-- BEGIN Record extracts --

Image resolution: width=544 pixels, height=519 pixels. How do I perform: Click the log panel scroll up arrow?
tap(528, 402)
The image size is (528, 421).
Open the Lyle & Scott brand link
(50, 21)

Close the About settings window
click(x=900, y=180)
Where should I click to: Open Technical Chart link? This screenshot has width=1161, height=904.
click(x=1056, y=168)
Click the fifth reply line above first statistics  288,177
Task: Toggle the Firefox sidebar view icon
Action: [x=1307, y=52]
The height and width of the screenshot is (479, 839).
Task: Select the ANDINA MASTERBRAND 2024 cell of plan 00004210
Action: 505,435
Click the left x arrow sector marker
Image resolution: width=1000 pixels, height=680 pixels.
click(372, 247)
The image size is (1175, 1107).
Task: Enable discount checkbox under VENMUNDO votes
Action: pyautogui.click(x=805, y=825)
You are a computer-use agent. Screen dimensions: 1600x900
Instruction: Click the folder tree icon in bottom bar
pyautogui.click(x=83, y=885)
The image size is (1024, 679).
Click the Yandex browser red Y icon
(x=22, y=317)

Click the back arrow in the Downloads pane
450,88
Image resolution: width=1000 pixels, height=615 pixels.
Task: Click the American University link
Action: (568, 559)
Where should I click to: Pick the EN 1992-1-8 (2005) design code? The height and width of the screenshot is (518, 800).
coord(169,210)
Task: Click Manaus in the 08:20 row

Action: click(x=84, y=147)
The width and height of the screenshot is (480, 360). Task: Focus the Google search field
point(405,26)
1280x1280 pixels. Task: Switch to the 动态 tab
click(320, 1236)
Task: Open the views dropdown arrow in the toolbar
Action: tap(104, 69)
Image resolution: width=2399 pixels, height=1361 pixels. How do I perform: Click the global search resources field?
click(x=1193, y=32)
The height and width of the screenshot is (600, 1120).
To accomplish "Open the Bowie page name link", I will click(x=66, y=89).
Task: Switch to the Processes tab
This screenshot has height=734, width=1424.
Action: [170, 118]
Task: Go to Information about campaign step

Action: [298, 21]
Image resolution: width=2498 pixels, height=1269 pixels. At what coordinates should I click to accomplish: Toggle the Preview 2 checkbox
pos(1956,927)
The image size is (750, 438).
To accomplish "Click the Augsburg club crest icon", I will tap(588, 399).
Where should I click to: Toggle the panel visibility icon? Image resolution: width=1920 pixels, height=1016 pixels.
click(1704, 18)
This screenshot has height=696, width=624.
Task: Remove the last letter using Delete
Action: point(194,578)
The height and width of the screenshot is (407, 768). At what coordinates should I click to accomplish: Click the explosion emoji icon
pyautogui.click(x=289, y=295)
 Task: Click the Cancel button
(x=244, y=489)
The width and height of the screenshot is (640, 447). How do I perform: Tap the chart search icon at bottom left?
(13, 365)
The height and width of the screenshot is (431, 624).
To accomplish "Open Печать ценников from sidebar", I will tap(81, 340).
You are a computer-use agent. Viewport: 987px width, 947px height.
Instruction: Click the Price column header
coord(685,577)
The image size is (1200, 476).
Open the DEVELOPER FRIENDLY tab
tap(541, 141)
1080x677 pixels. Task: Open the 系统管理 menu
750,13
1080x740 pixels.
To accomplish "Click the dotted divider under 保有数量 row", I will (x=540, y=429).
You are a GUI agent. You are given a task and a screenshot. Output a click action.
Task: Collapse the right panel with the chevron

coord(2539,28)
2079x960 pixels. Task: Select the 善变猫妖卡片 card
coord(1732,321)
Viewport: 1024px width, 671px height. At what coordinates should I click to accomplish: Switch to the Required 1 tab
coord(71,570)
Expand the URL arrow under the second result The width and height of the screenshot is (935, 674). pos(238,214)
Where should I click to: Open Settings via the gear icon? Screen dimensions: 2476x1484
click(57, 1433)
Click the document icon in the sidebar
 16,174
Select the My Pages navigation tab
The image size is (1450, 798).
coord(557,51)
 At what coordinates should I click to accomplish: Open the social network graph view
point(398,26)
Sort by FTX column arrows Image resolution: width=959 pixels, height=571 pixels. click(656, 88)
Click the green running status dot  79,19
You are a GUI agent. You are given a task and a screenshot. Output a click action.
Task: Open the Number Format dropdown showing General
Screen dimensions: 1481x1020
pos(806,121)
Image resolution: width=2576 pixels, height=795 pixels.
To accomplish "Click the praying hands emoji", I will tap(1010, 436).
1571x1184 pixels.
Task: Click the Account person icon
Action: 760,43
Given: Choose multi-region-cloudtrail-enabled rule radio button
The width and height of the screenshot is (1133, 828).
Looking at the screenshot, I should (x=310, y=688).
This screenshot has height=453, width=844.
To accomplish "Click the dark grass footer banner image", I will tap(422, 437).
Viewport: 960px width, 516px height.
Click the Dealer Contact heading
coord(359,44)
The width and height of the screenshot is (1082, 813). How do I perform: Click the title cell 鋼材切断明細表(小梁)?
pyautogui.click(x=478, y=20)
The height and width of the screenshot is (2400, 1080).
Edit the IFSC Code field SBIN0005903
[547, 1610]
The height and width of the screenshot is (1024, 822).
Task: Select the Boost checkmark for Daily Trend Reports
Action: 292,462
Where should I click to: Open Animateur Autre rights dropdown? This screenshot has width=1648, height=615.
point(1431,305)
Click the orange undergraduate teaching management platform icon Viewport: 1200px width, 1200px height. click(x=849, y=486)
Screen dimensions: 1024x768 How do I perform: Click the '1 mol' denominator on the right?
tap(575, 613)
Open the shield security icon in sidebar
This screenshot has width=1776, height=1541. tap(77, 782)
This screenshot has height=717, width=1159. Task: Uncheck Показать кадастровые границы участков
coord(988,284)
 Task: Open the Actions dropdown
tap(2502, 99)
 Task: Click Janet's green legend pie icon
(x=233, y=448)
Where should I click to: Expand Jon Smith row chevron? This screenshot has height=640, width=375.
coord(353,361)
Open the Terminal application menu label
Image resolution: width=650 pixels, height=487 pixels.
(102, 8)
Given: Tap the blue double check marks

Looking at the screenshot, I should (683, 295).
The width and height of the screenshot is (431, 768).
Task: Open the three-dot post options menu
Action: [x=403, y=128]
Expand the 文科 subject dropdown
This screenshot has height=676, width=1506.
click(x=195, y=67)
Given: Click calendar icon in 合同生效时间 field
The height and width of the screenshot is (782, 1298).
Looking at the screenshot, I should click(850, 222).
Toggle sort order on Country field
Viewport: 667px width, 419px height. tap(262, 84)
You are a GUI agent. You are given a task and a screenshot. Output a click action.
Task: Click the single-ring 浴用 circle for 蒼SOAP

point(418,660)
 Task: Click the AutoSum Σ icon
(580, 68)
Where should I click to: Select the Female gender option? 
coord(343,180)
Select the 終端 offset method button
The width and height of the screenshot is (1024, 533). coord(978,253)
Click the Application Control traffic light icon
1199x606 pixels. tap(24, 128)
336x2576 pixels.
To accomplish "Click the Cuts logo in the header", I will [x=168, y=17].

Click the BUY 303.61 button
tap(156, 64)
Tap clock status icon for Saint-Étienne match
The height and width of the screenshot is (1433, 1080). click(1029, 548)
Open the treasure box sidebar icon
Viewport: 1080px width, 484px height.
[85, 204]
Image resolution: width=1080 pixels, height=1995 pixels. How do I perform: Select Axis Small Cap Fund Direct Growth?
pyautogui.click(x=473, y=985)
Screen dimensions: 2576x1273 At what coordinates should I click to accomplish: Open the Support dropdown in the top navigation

-- END Record extracts --

▶ [Task prompt]:
Copy out the items verbatim, from the line containing "Expand the URL" through the line containing "will tap(422, 437).", both lines included.

▶ [Reply]:
Expand the URL arrow under the second result The width and height of the screenshot is (935, 674). pos(238,214)
Where should I click to: Open Settings via the gear icon? Screen dimensions: 2476x1484
click(57, 1433)
Click the document icon in the sidebar
 16,174
Select the My Pages navigation tab
The image size is (1450, 798).
coord(557,51)
 At what coordinates should I click to accomplish: Open the social network graph view
point(398,26)
Sort by FTX column arrows Image resolution: width=959 pixels, height=571 pixels. click(656, 88)
Click the green running status dot  79,19
You are a GUI agent. You are given a task and a screenshot. Output a click action.
Task: Open the Number Format dropdown showing General
Screen dimensions: 1481x1020
pos(806,121)
Image resolution: width=2576 pixels, height=795 pixels.
To accomplish "Click the praying hands emoji", I will tap(1010, 436).
1571x1184 pixels.
Task: Click the Account person icon
Action: 760,43
Given: Choose multi-region-cloudtrail-enabled rule radio button
The width and height of the screenshot is (1133, 828).
Looking at the screenshot, I should (x=310, y=688).
This screenshot has height=453, width=844.
To accomplish "Click the dark grass footer banner image", I will tap(422, 437).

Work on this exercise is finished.